Vaksin memang tidak selalu menawarkan perlindungan total dan lengkap terhadap infeksi. Namun, sebagai gambaran, suntikan vaksin antitetanus dapat bertahan selama lebih dari 30 tahun. Untuk Covid-19, kekebalan dari vaksin terhadap infeksi virus berkurang seiring waktu.

"Ketika Anda mendapatkan vaksin, itu menginduksi dua jenis respons imun. Salah satu responsnya adalah membuat antibodi, yang bertahan selama tiga hingga enam bulan. Antibodi dapat melindungi bahkan dari penyakit ringan," kata Direktur Pusat Pendidikan Vaksin di Rumah Sakit Anak Philadelphia, Paul Offit.

Baca Juga

Kekebalan terhadap penyakit parah tetap ada karena respons yang membuat sel memori B dan T dengan umur lebih panjang. Sel-sel memori cenderung tertidur dan butuh pemicu sebelum mulai menghasilkan antibodi, padahal virus penyebab Covid-19 memiliki masa inkubasi singkat.
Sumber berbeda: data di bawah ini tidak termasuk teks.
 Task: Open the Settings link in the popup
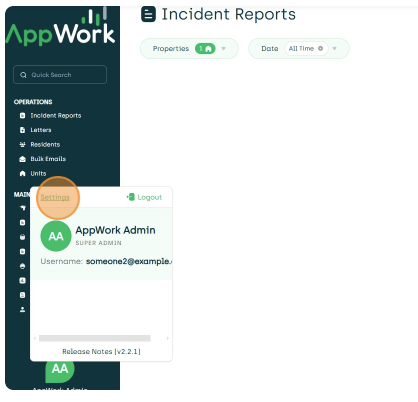[55, 197]
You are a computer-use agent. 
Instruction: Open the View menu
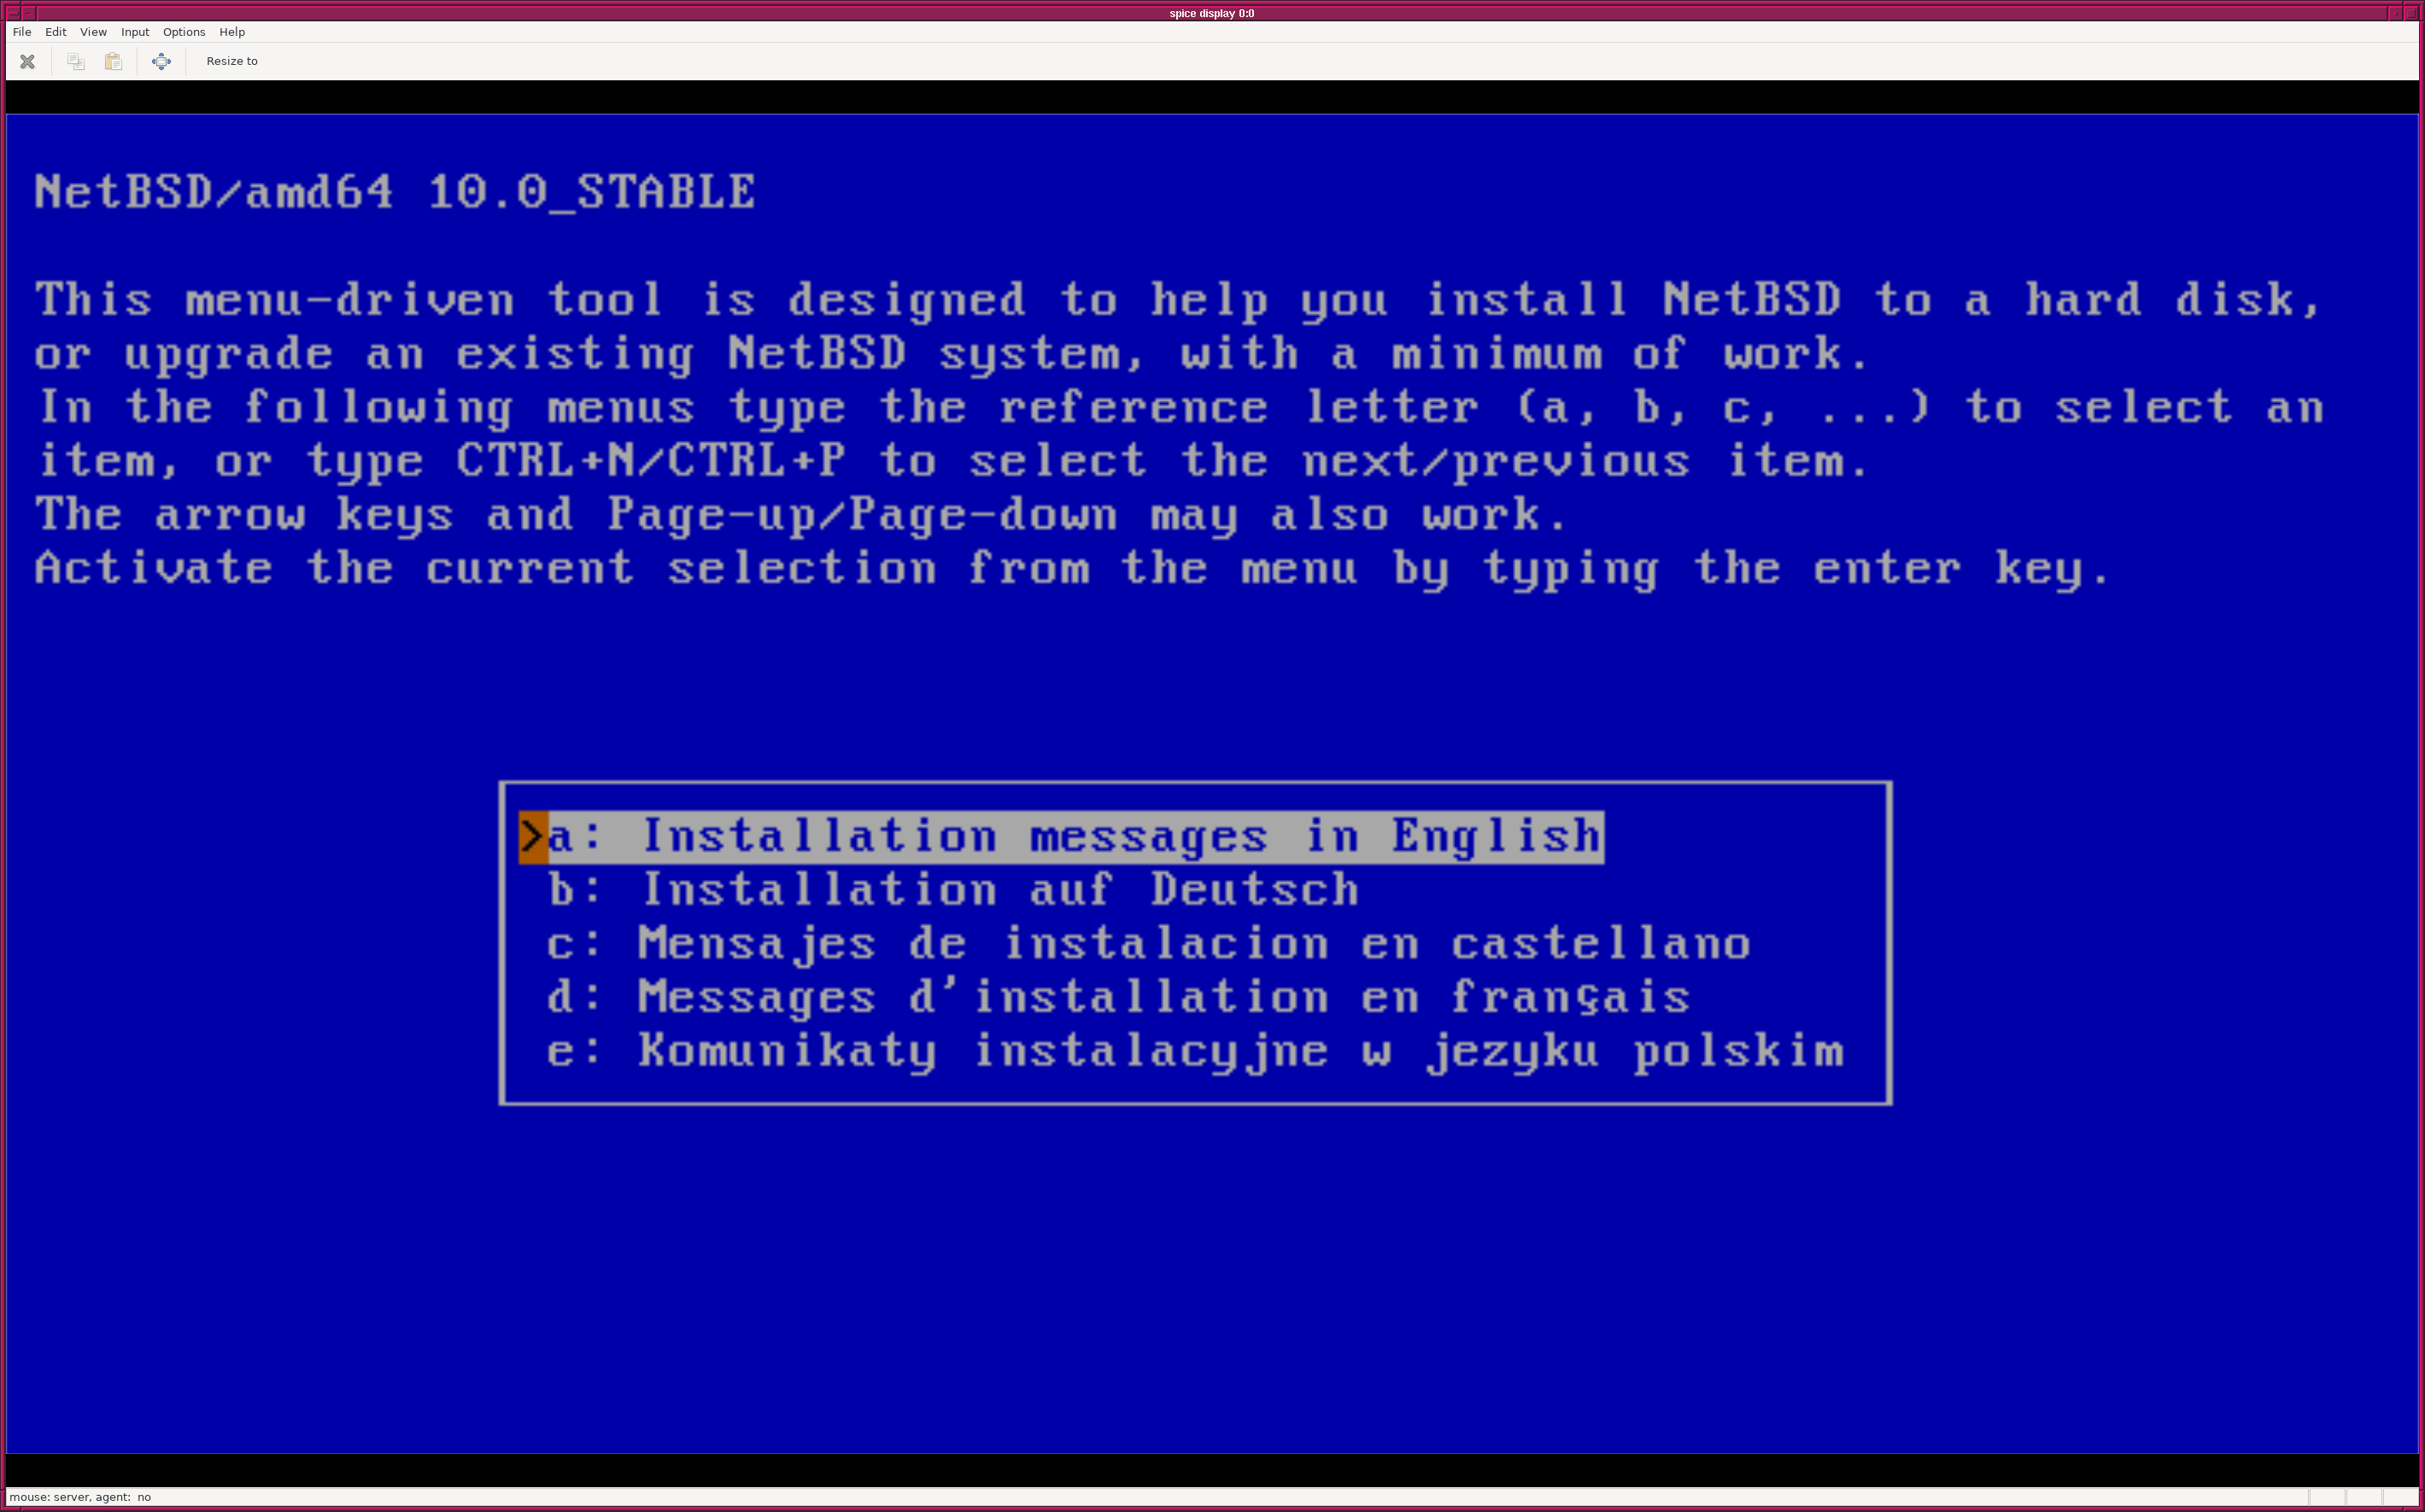pyautogui.click(x=92, y=32)
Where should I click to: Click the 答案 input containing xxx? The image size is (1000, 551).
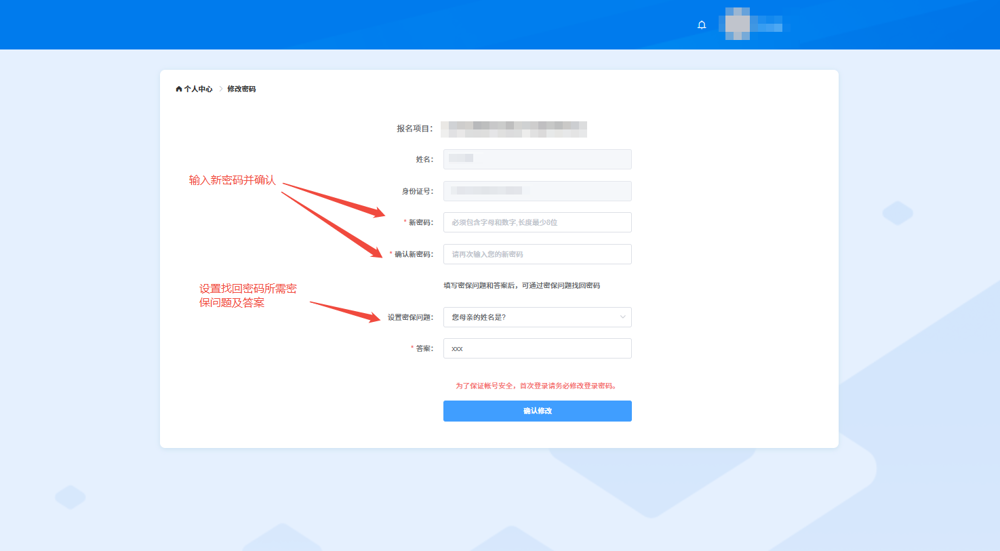pyautogui.click(x=537, y=349)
Sudah divaksinasi, orang masih bisa kena Covid-19. - (Republika)

Kebanyakan orang yang terinfeksi masih bisa menularkan virus dalam beberapa hari pertama, jauh sebelum sel memori aktif untuk membuat antibodi. Karena sel-sel memori akhirnya bertindak sekitar dua pekan, infeksi biasanya tidak akan berkembang melampaui penyakit ringan. Tetapi, pada saat itu, banyak orang akan menularkan virus ke orang lain.

Para ahli berspekulasi bahwa herd immunity dapat terjadi jika setiap orang menerima vaksin setiap tiga hingga enam bulan, sehingga antibodi tidak pernah berkurang. Hanya saja, itu hampir mustahil jika menilik penyebaran vaksin yang belum merata.

"Satu-satunya tujuan yang masuk akal dari vaksin ini adalah untuk mencegah penyakit serius," ujar Offit, dikutip dari laman ABC News, Selasa (7/6/2022).